* [WHAT TO PRODUCE]:
Put every line of the listing, from the one containing "Rover Inaxsys (220, 2276)" down to and including the one containing "FAQ (170, 2382)", into a numbered list, skipping any blank lines.

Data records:

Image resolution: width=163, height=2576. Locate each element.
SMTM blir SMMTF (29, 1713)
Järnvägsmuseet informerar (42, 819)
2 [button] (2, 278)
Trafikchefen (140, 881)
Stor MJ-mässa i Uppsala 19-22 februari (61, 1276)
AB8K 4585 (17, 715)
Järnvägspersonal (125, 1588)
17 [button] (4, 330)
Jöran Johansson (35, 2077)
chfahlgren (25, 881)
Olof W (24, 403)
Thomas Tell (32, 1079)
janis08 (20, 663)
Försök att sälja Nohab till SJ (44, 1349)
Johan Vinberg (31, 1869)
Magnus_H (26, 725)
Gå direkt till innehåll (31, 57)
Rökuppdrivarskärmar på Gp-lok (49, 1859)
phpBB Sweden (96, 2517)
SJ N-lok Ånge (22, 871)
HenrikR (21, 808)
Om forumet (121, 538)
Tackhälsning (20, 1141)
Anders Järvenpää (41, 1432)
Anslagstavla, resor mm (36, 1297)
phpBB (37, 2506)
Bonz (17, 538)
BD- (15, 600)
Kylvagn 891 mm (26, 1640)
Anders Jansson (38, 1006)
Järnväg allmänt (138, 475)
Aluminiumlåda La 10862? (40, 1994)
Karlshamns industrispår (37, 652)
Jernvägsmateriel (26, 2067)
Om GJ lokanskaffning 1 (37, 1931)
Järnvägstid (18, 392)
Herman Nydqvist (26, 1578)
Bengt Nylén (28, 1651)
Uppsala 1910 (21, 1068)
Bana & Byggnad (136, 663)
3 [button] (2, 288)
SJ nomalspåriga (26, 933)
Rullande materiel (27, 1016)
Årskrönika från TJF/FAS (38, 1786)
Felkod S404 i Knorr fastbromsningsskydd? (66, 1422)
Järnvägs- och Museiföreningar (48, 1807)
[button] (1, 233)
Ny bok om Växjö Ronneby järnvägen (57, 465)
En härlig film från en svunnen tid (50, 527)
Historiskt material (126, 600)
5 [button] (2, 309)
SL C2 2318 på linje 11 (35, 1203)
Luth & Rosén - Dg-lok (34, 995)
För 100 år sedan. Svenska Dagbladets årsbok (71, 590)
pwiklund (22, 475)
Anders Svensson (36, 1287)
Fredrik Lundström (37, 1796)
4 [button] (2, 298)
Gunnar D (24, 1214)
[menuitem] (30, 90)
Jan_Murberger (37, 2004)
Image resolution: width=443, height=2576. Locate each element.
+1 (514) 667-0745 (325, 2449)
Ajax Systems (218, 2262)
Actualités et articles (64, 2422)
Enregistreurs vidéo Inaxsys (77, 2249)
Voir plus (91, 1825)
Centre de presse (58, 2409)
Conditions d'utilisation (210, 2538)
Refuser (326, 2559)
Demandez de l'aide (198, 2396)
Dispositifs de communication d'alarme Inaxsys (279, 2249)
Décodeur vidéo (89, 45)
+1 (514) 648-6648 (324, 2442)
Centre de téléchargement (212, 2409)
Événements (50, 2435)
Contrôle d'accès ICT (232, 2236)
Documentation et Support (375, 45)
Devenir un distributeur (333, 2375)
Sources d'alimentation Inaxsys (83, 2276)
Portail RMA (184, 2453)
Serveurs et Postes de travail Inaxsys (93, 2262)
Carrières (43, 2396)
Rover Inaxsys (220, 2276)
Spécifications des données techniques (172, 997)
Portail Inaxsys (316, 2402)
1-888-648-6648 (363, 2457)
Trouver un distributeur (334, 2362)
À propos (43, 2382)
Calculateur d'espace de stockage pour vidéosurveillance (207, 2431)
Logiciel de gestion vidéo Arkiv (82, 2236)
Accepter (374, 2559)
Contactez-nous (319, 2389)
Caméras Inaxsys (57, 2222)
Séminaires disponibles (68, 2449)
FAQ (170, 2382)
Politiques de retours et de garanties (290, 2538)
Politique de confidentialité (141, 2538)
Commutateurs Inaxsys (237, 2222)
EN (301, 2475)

* [FINISHED TASK]:
1. Rover Inaxsys (220, 2276)
2. Spécifications des données techniques (172, 997)
3. Portail Inaxsys (316, 2402)
4. 1-888-648-6648 (363, 2457)
5. Trouver un distributeur (334, 2362)
6. À propos (43, 2382)
7. Calculateur d'espace de stockage pour vidéosurveillance (207, 2431)
8. Logiciel de gestion vidéo Arkiv (82, 2236)
9. Accepter (374, 2559)
10. Contactez-nous (319, 2389)
11. Caméras Inaxsys (57, 2222)
12. Séminaires disponibles (68, 2449)
13. FAQ (170, 2382)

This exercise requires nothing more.